- Born: Douglas Stuart Butterworth

Academic background
- Education: Bishops Diocesan College
- Alma mater: University of Cape Town University College London

Academic work
- Discipline: Applied mathematics
- Sub-discipline: Fisheries science
- Institutions: University of Cape Town

= Doug Butterworth =

South African academic

Douglas Stuart Butterworth is a retired South African fisheries scientist and applied mathematician. He is professor emeritus of applied mathematics at the University of Cape Town, where he is the director of the Marine Resource Assessment and Management (MARAM) research group.

== Early life and education ==
Butterworth attended the Western Province Preparatory School in Cape Town, and he matriculated from nearby Bishops Diocesan College in 1963. Trained as a physicist, he holds an MSc from the University of Cape Town and a PhD in fundamental particle physics from University College London.

After his doctoral degree, he spent four months as an adjunct lecturer at the University of Natal. He returned to Cape Town in 1977 to work in applied mathematics for the Sea Fisheries Branch, unable to find a job in physics. He became involved in fisheries research in 1979, when he advised a co-worker – marine biologist Peter Best – about techniques for survey-based marine mammal abundance estimation. With Best's support, he became increasingly engaged in the research that Best was engaged in for the International Whaling Commission.

== University of Cape Town ==
After two years at the Sea Fisheries Branch, Butterworth joined the Department of Mathematics and Applied Mathematics at the University of Cape Town. His focus was applied mathematics and he primarily taught biomathematics and environmental modelling. His most important research concerned fisheries assessment, fisheries management, and related modelling.
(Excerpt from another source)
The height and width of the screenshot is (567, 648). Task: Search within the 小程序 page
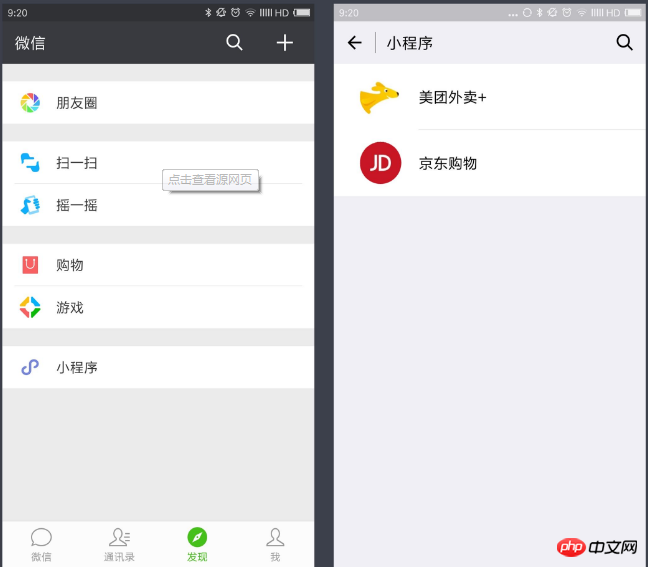tap(624, 42)
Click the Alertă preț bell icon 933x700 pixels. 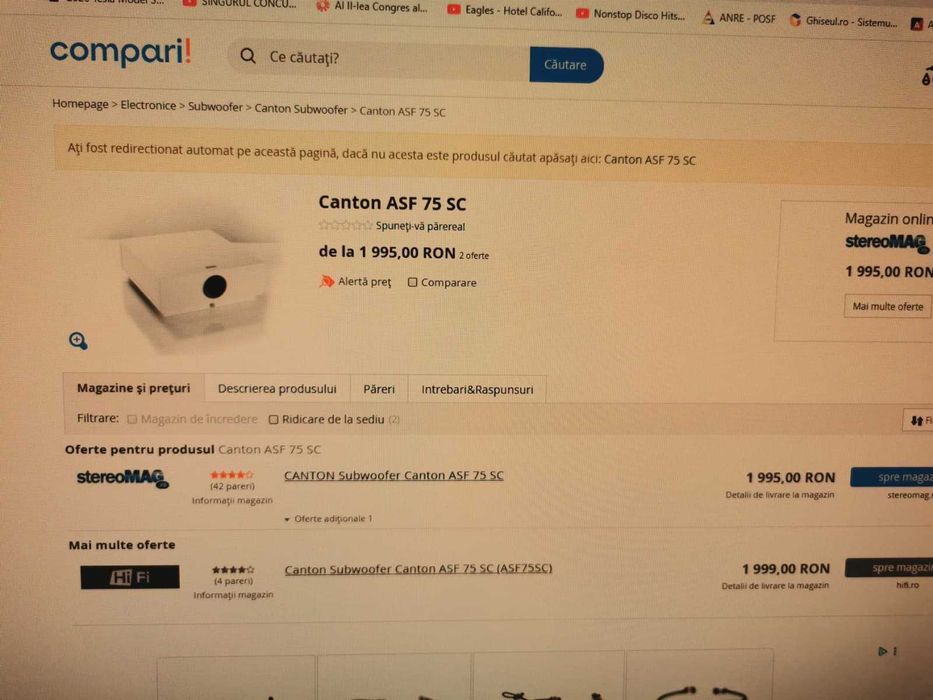327,281
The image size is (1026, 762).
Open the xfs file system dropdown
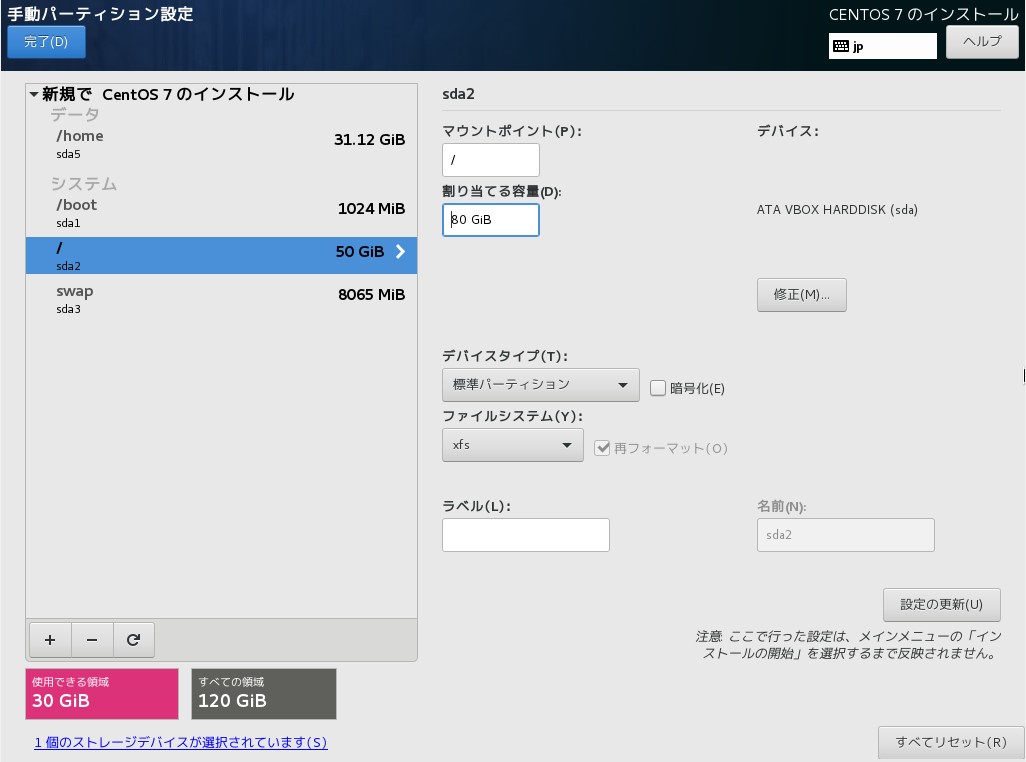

In particular, Butterworth is known for developing the so-called management procedure approach to fisheries regulation in the late 1980s and early 1990s. The procedure originated in an informal competition undertaken by Butterworth and Andre Punt, a PhD student, against foreign research groups; in the course of the competition, Butterworth and Punt devised the procedure by using feedback control to refine computer simulations for whaling quotas. The management procedure approach is extremely compatible with the precautionary principle advocated by the Earth Summit. The approach was subsequently applied to calculate annual catch targets for South African hake, sardine, anchovy, and rock lobster, and it spread beyond South Africa: Butterworth has advised at least 12 other countries, as well as fishing industry associations and international bodies (among them the scientific committees of the United Nations Food and Agriculture Organisation and the Convention on International Trade in Endangered Species). In total, he has written over 1,500 technical reports, in addition to some 250 academic publications.

After he retired from teaching, Butterworth remained the director of the university's Marine Resource Assessment and Management (MARAM) research group.

== Honours and awards ==
Butterworth is a fellow of the Royal Society of South Africa. In October 2008, President Kgalema Motlanthe admitted him to the Order of Mapungubwe,' granting him the award in silver for, "His excellent contribution to the betterment of the environment and sustainability of fisheries."

In September 2019, the Emperor of Japan admitted Butterworth to the Order of the Rising Sun, Third Class. Having served on the Japanese delegation to the scientific committee of the Commission for the Conservation of Southern Bluefin Tuna, he received the award for his contribution to the sustainable management of Japan's marine resources, particularly southern bluefin tuna.